== Segment start ==
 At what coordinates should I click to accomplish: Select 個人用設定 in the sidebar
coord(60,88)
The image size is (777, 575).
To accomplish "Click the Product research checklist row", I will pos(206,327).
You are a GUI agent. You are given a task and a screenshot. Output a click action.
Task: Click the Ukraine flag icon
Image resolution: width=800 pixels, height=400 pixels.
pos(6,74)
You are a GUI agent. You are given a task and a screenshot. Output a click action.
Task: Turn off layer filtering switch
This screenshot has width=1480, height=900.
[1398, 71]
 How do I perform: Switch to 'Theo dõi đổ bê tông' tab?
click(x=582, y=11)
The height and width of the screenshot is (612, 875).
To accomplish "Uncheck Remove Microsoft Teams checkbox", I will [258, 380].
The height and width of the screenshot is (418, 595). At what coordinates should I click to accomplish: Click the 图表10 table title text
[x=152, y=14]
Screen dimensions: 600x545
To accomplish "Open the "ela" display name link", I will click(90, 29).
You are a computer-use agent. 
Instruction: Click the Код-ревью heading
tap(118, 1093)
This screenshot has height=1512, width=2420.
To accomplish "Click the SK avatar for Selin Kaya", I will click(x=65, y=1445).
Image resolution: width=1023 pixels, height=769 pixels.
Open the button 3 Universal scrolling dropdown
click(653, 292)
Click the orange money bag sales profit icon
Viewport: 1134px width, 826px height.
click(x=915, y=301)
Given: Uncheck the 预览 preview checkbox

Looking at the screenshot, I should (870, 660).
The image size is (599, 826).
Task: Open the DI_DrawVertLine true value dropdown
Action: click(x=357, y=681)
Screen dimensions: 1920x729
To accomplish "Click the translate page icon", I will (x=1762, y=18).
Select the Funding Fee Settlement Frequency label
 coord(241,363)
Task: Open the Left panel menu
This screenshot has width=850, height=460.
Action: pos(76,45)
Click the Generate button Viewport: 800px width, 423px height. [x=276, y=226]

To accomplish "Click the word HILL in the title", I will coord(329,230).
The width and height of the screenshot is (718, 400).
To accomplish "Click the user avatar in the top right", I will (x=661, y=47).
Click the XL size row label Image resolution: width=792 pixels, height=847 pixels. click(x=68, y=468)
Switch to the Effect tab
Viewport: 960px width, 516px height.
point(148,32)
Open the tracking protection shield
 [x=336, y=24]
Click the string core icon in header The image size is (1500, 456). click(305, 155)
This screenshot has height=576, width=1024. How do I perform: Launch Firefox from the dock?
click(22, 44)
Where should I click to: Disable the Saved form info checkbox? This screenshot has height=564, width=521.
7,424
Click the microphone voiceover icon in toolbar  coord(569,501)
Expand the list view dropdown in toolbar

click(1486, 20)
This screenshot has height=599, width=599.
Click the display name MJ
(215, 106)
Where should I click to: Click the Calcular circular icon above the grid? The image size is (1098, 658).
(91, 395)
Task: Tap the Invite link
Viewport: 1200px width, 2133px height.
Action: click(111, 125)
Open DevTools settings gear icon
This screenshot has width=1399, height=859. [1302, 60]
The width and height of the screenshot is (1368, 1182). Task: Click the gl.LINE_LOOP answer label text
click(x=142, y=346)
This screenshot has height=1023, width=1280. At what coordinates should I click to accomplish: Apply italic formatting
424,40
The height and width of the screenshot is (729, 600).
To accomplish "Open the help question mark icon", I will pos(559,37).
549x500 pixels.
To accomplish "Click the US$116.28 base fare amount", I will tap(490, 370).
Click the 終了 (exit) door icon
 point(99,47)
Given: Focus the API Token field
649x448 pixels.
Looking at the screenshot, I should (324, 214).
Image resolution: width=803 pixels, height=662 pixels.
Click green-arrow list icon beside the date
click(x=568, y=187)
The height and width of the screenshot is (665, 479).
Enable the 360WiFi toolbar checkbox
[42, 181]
== Segment end ==
- **YOUR TASK**: Go back to the start of the listing above. Reproduce each line exactly, ending with the line that contains "Task: Turn off layer filtering switch".

- **RESPONSE TO THE EXERCISE**:
 At what coordinates should I click to accomplish: Select 個人用設定 in the sidebar
coord(60,88)
The image size is (777, 575).
To accomplish "Click the Product research checklist row", I will pos(206,327).
You are a GUI agent. You are given a task and a screenshot. Output a click action.
Task: Click the Ukraine flag icon
Image resolution: width=800 pixels, height=400 pixels.
pos(6,74)
You are a GUI agent. You are given a task and a screenshot. Output a click action.
Task: Turn off layer filtering switch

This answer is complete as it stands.